В сложившихся обстоятельствах нет ничего удивительного, так как его семья и власть предержащие стремились к обоюдному компромиссу. Теперь, когда быть аристократом больше не считалось зазорно, представлялось нецелесообразным держать шестидесятитрехлетнего маркиза де Сада в нищете и убожестве подобного заведения, как Бисетр. Независимо от финансового состояния самого маркиза, имелись деньги, чтобы обеспечить ему, хотя и скромные, но более человеческие условия и уход.
На его содержание выделили сумму, равную трем тысячам ливров в год. Предполагалось, что он будет находиться под надежной охраной, и семья не станет ходатайствовать о его освобождении. Согласно своему положению, Сад может иметь в своем распоряжении комнату и пользоваться возможностью гулять в саду. Ему разрешалось принимать визитеров, а Констанц, при желании, могла жить вместе с ним. Дюбуа нехотя согласился на перевод, охарактеризовав министру состояние маркиза как «хроническое помешательство на почве полового распутства». Он возражал против помещение Сада в более человеческие условия существования, утверждая, что его постоянная сексуальная озабоченность не является помешательством в полном смысле слова.
Но это решение принималось на более высоком уровне. 27 апреля 1803 года узник снова покинул Бисетр, чтобы осуществить короткую поездку по восточной окраине Парижа в лечебницу Шарантон-Сен-Морис.
Глава двенадцатая
Шарантон
— 1 —
Шарантон представлялся вполне гуманным решением вопроса. Хотя для Сада этот выбор носил зловещий оттенок, поскольку необратимо причислял его к разряду душевнобольных. Но даже в этом случае ему предстояло жить в условиях, которым позавидовали бы многие из его соотечественников. С другой стороны, общество надежно огораживало себя от его непристойных фантазий и мыслей. Кроме того, связанные с ним проблемы должны в скором времени разрешиться сами по себе: Сад и так уже значительно превзошел среднюю продолжительность жизни своих современников, поэтому ожидалось, что он не протянет слишком долго. Для медиков, специализирующихся на изучении преступников с расстройствами психики, более подходящего объекта для исследования было не найти. По мнению Шарля Нодье, бывшего свидетелем перевода маркиза в Бисетр, Сад к этому моменту стал невероятно грузным человеком, «неловким в движениях, что мешало ему проявлять обходительность и элегантность, следы которых до сих пор присутствовали в его манерах и речи. Усталые глаза все еще хранили признаки ума и проницательности, светившиеся в них угасающими искрами остывающих угольев… Он казался вежлив до подобострастия, любезен до елейности и уважительно говорил обо всем, что заслуживало хоть сколько-нибудь уважения».
Мнение Сада практически не имело значения для этого перевода, состоявшегося 27 апреля 1803 года, хотя, безусловно, условия содержания в Шарантоне были более благоприятными. Но он оставался узником, находившимся под наблюдением, и его комната продолжала подвергаться обыскам в целях выявления нежелательных рукописей и книг. Ему не позволялось свободно общаться с другими заключенными. Но в любом случае эти ограничения предоставляли во много раз больше свобод, чем в тюрьме. Кроме всех прочих людей, посещавших его в больнице, Констанц имела возможность беспрепятственно выходить в город и приносить ему книги, необходимые ему, или предметы личного пользования и быта, которые позволялись.

Задание
Какую сумму в год выделили на содержание маркиза де Сада согласно тексту о его переводе в Шарантон?

Данные для анализа
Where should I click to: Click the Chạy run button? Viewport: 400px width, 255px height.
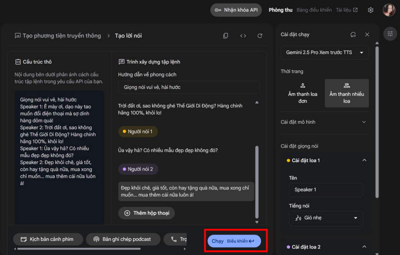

* * *

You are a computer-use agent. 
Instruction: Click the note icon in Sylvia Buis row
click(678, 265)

Ответ к заданию
Три тысячи ливров в год.